(Stored data)

§ §

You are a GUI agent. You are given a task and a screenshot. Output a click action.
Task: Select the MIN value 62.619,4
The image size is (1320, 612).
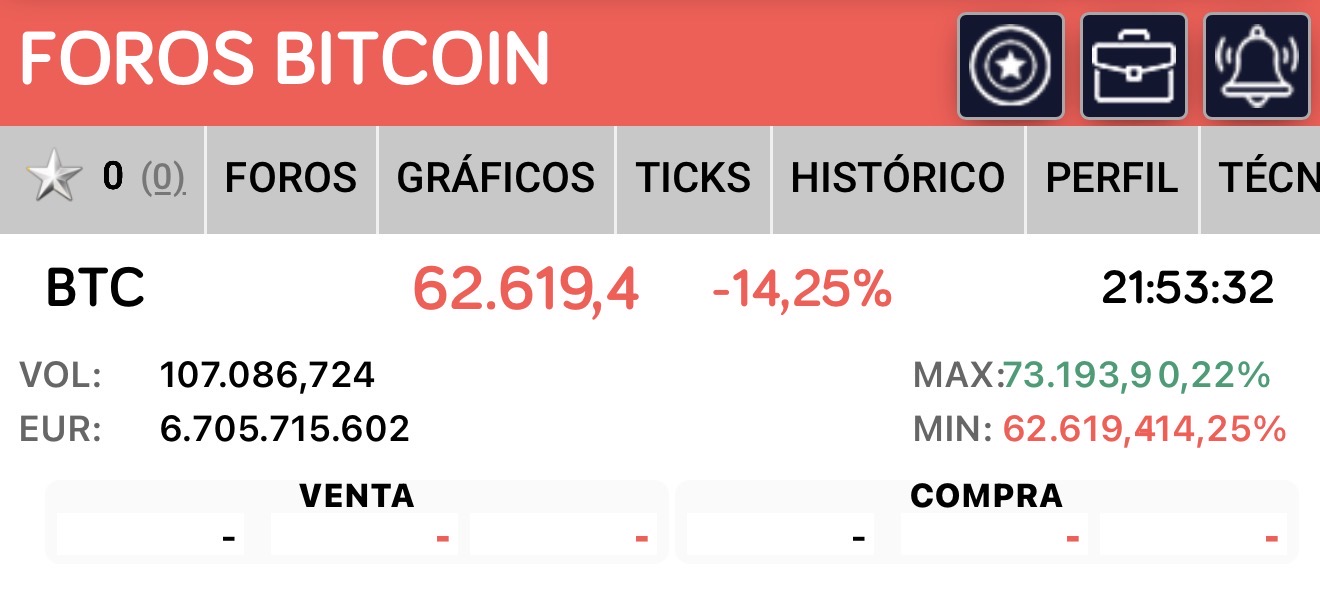pos(1080,429)
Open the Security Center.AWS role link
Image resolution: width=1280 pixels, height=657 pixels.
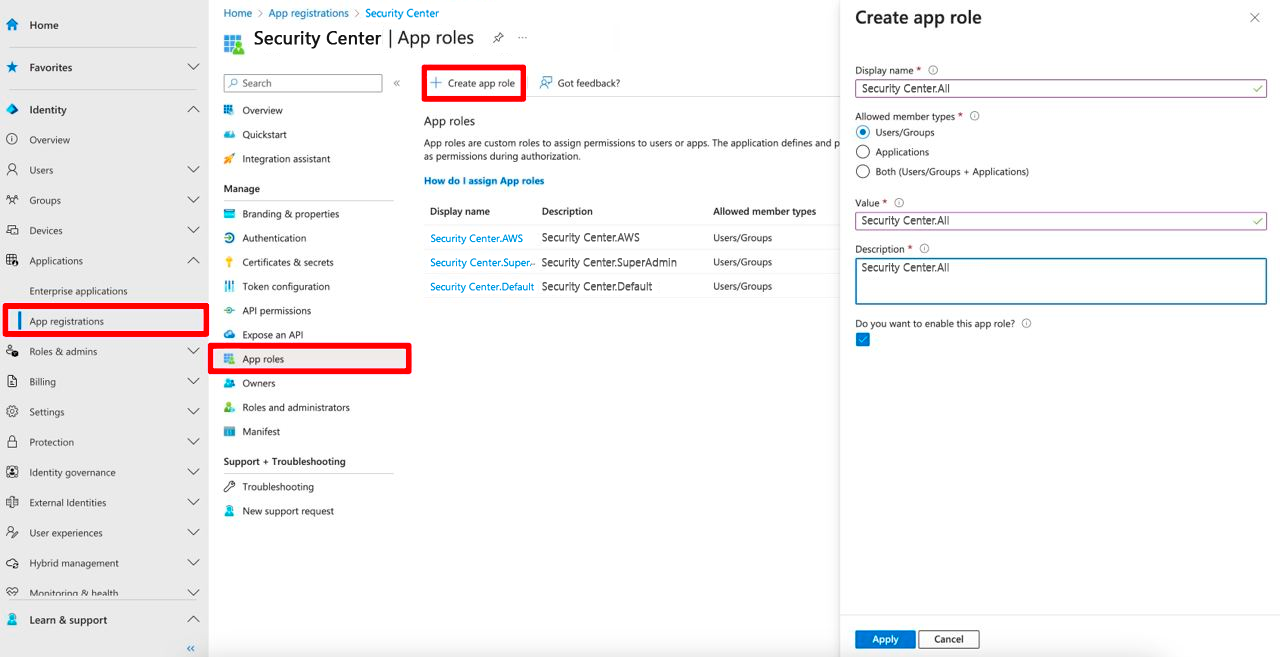click(x=476, y=238)
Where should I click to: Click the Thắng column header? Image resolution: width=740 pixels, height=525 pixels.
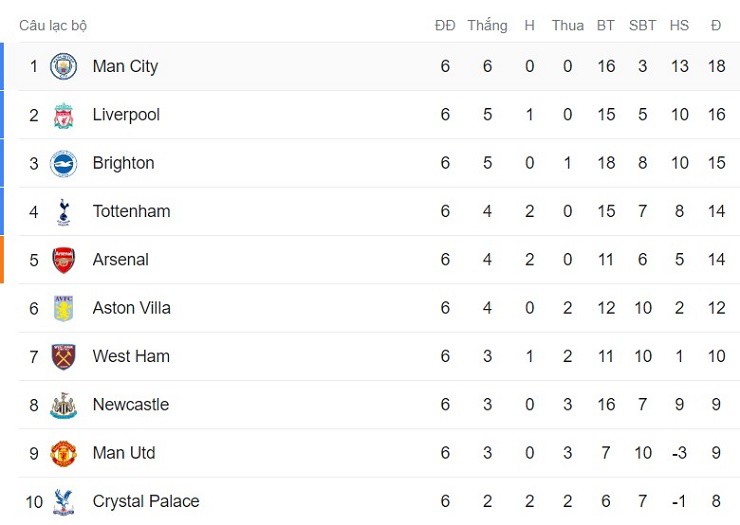point(487,25)
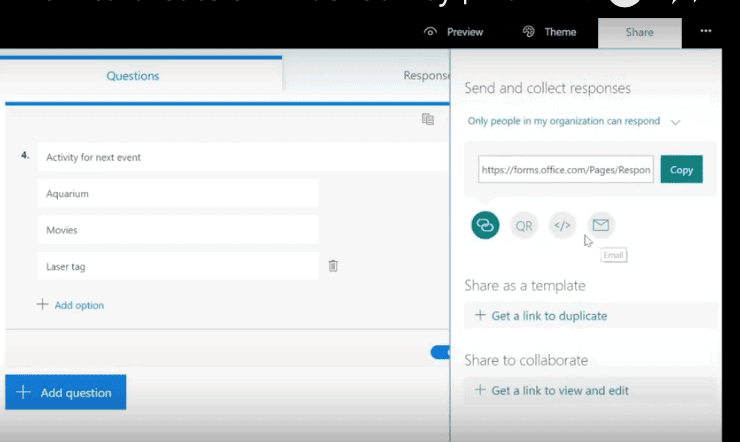740x442 pixels.
Task: Switch to the Responses tab
Action: click(425, 75)
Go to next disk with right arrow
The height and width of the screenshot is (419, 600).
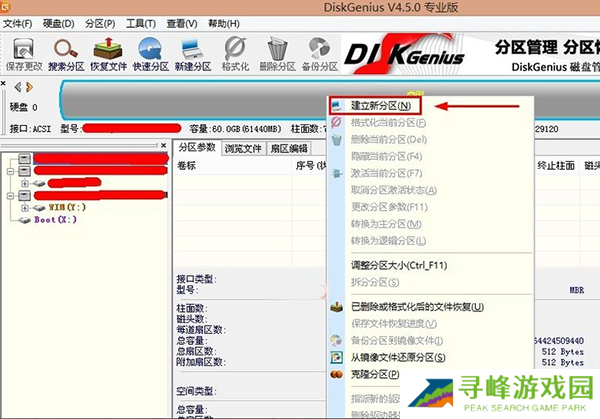point(28,87)
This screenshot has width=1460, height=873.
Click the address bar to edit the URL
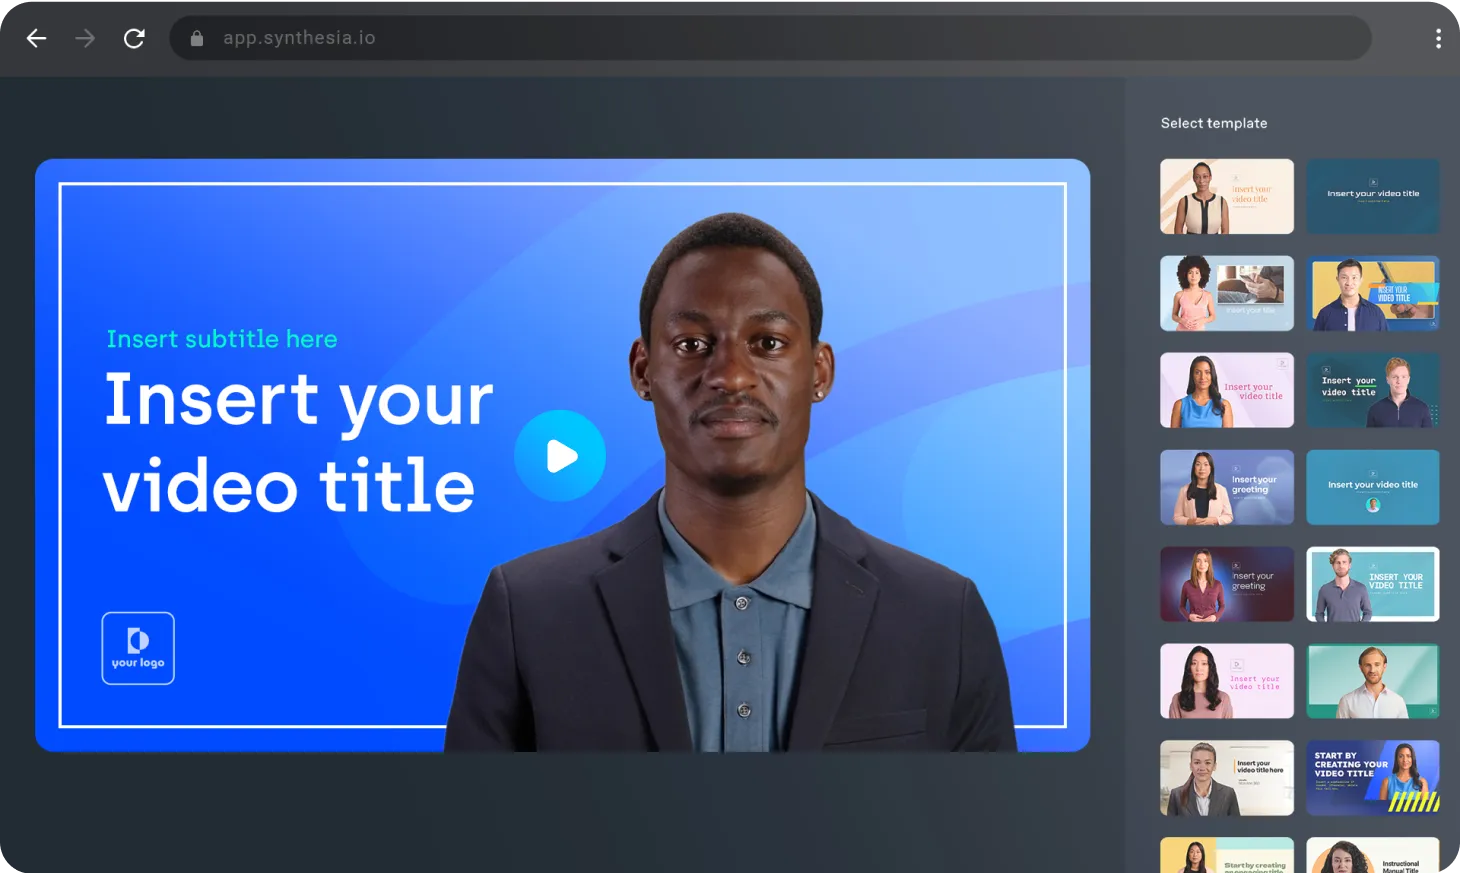pyautogui.click(x=700, y=38)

§ §

Rewrite all of the material above, replacing "screenshot" with "screen capture" everywhere and leaving everything else unchanged. Omit the pictures from your answer.

#### Exercise output:
You are a GUI agent. You are given a task and a screen capture. Output a click action.
Task: Select the MIN value 62.619,4
The image size is (1320, 612).
pos(1080,429)
Open the Security Center.AWS role link
Image resolution: width=1280 pixels, height=657 pixels.
click(x=476, y=238)
Where should I click to: Click the Thắng column header? Image resolution: width=740 pixels, height=525 pixels.
point(487,25)
740x442 pixels.
Task: Switch to the Responses tab
Action: click(425, 75)
Go to next disk with right arrow
The height and width of the screen capture is (419, 600).
point(28,87)
This screen capture has width=1460, height=873.
Click the address bar to edit the URL
pyautogui.click(x=700, y=38)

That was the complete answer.